Work request
The output should consist solely of the line containing "Click the Export download icon" and all lines after it through the final line of the entries below, reproduced exactly.

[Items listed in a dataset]
##############################

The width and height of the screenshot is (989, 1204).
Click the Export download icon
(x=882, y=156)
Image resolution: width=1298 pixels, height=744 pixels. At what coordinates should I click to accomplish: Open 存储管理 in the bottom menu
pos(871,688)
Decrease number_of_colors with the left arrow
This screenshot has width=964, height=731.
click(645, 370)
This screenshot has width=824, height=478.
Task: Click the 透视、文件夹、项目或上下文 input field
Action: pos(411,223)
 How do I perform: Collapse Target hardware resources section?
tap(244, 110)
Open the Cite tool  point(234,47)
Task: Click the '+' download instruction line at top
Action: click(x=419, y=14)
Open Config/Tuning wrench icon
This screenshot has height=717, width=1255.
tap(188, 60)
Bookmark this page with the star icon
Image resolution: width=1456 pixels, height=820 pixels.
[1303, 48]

##############################

Your solution
Click the Export download icon
(x=882, y=156)
Image resolution: width=1298 pixels, height=744 pixels. At what coordinates should I click to accomplish: Open 存储管理 in the bottom menu
pos(871,688)
Decrease number_of_colors with the left arrow
This screenshot has width=964, height=731.
click(645, 370)
This screenshot has width=824, height=478.
Task: Click the 透视、文件夹、项目或上下文 input field
Action: pos(411,223)
 How do I perform: Collapse Target hardware resources section?
tap(244, 110)
Open the Cite tool  point(234,47)
Task: Click the '+' download instruction line at top
Action: click(x=419, y=14)
Open Config/Tuning wrench icon
This screenshot has height=717, width=1255.
tap(188, 60)
Bookmark this page with the star icon
Image resolution: width=1456 pixels, height=820 pixels.
[1303, 48]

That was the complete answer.